• [EXERCISE GOAL]
Please copy out every line in the records below that includes the word "button".

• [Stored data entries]
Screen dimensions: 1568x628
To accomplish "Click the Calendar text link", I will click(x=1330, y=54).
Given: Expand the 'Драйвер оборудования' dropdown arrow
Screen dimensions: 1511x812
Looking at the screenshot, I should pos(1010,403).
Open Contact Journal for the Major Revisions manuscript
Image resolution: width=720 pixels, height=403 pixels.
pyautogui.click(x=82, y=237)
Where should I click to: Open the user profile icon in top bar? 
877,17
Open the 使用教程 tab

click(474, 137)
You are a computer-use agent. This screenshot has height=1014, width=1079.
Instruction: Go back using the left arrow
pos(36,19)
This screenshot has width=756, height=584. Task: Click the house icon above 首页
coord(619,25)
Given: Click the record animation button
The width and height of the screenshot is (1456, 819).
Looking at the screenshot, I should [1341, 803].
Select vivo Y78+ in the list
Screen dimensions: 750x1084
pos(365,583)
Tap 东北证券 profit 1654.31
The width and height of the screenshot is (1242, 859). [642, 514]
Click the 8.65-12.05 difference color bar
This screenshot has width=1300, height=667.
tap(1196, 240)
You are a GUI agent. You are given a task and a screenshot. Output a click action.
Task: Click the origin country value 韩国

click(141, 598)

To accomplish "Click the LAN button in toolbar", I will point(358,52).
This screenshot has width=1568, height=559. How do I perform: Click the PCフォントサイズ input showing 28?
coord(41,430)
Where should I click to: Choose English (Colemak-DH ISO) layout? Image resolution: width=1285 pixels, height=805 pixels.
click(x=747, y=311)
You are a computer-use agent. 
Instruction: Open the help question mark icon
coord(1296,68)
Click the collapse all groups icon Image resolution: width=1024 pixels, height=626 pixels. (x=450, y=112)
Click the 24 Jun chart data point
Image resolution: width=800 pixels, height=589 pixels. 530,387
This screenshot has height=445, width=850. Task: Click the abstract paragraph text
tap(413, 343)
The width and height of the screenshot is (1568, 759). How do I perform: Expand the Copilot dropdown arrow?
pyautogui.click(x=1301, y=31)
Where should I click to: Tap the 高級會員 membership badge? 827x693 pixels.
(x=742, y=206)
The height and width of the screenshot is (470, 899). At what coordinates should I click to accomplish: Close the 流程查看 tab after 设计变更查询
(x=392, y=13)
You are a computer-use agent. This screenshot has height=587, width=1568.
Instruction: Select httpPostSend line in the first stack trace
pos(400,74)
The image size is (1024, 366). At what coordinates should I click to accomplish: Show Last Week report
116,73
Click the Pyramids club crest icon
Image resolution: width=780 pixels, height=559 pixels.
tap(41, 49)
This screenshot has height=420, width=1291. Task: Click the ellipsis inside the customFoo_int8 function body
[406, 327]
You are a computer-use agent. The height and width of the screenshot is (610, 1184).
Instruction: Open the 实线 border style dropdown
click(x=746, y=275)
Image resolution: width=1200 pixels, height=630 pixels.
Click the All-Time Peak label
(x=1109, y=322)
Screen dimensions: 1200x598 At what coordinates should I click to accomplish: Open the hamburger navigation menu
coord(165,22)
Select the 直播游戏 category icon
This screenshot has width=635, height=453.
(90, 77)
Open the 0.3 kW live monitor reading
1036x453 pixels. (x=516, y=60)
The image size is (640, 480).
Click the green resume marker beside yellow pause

• [TASK ANSWER]
Given: Click the record animation button
To accomplish "Click the LAN button in toolbar", I will point(358,52).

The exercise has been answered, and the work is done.